Re: [RFC PATCH 0/2] x86: Fix missing core serialization on migration

From: Andy Lutomirski
Date: Tue Nov 14 2017 - 11:11:14 EST


On Tue, Nov 14, 2017 at 8:05 AM, Peter Zijlstra <peterz@xxxxxxxxxxxxx> wrote:
> On Tue, Nov 14, 2017 at 03:17:12PM +0000, Mathieu Desnoyers wrote:
>> I've tried to create a small single-threaded self-modifying loop in
>> user-space to trigger a trace cache or speculative execution quirk,
>> but I have not succeeded yet. I suspect that I would need to know
>> more about the internals of the processor architecture to create the
>> right stalls that would allow speculative execution to move further
>> ahead, and trigger an incoherent execution flow. Ideas on how to
>> trigger this would be welcome.
>
> I thought the whole problem was per definition multi-threaded.
>
> Single-threaded stuff can't get out of sync with itself; you'll always
> observe your own stores.
>
> And ISTR the JIT scenario being something like the JIT overwriting
> previously executed but supposedly no longer used code.

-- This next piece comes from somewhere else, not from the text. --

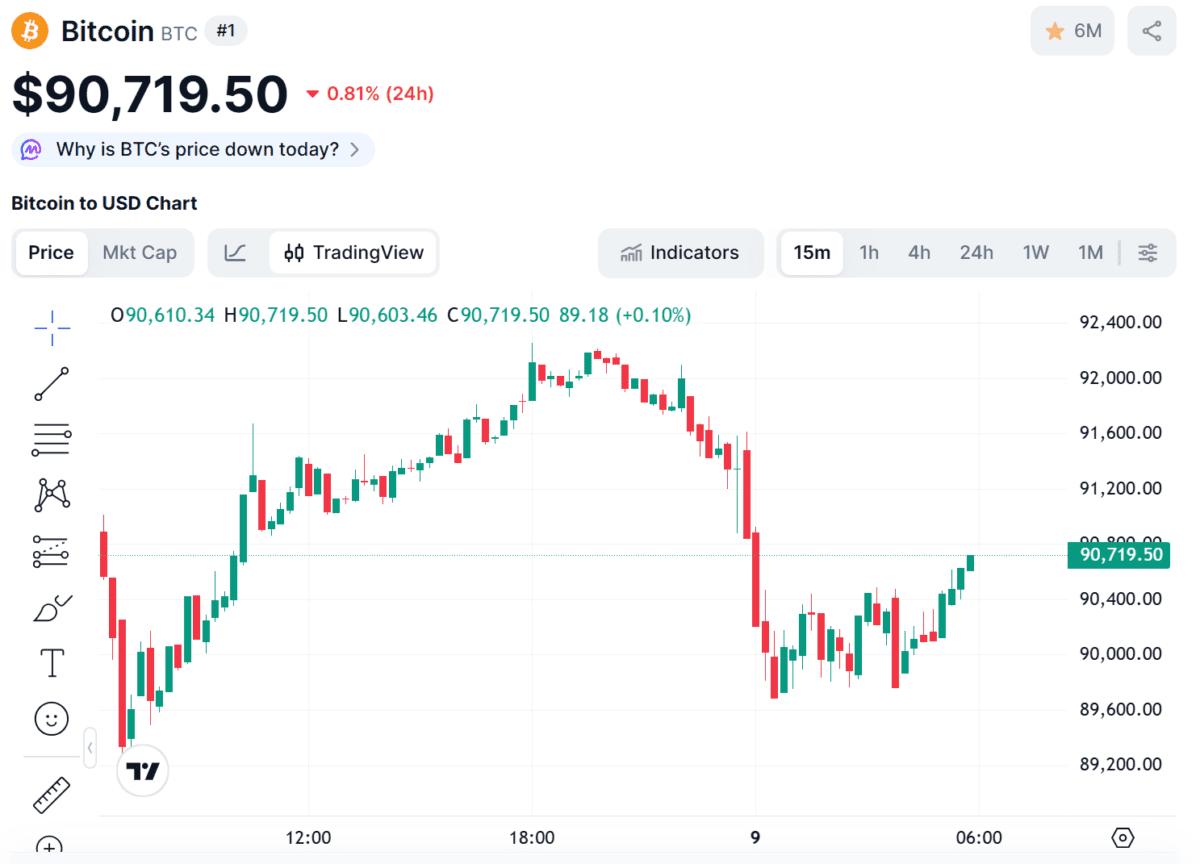Screen dimensions: 1200x864
Task: Open the Fibonacci retracement tools
Action: tap(52, 439)
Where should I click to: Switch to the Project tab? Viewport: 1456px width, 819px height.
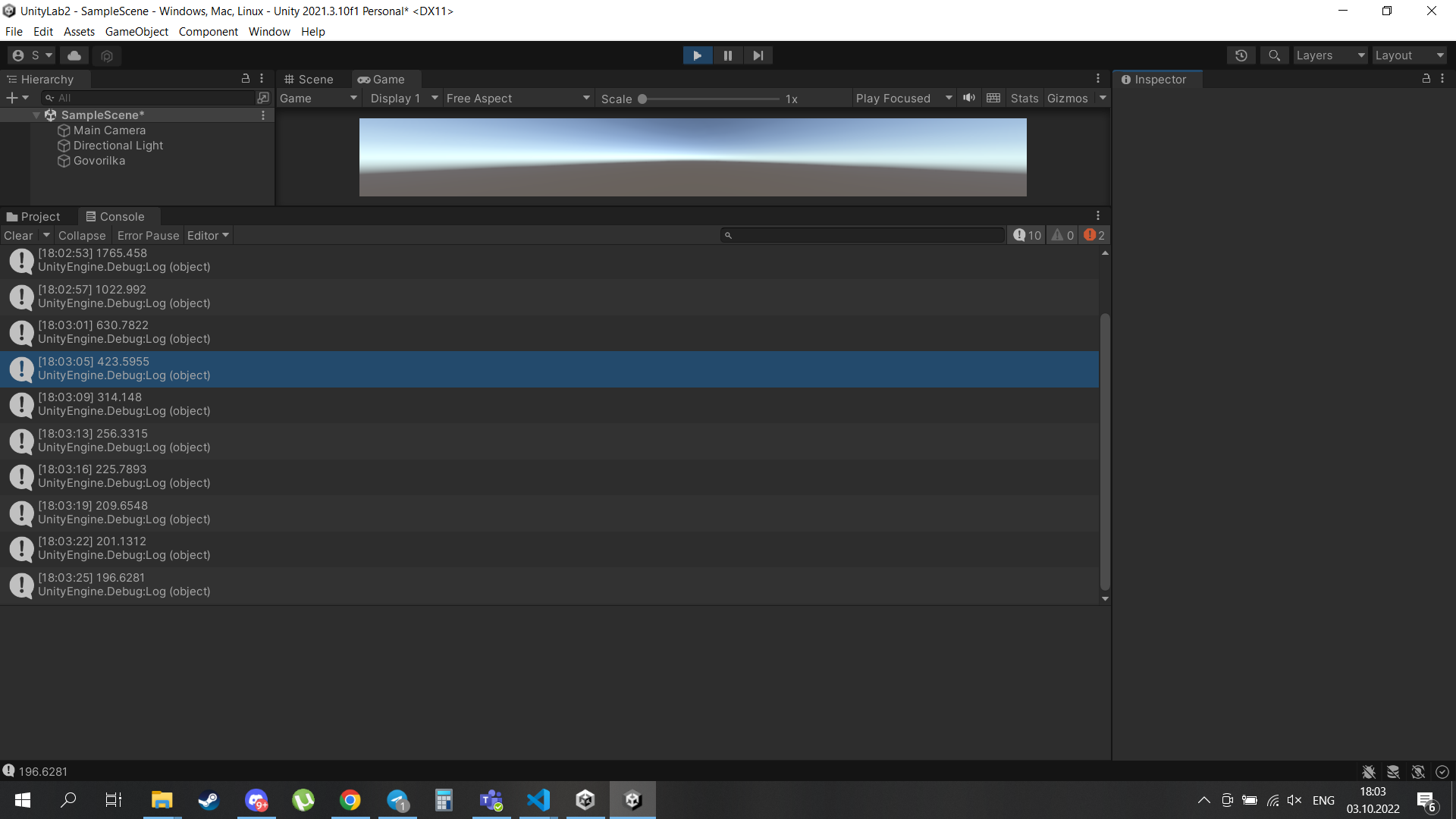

And in this
> scenario you'd want to guarantee all CPUs observe the new code before
> jumping into it.
>
> The current approach is using mprotect(), except that on a number of
> platforms the TLB invalidate from that is not guaranteed to be strong
> enough to sync for code changes.
>
> On x86 the mprotect() should work just fine, since we broadcast IPIs for
> the TLB invalidate and the IRET from those will get the things synced up
> again (if nothing else; very likely we'll have done a MOV-CR3 which will
> of course also have sufficient syncness on it).
>
> But PowerPC, s390, ARM et al that do TLB invalidates without interrupts
> and don't guarantee their TLB invalidate sync against execution units
> are left broken by this scheme.
>

On x86 single-thread, you can still get in trouble, I think. Do a
store, get migrated, execute the stored code. There's no actual
guarantee that the new CPU does a CR3 load due to laziness.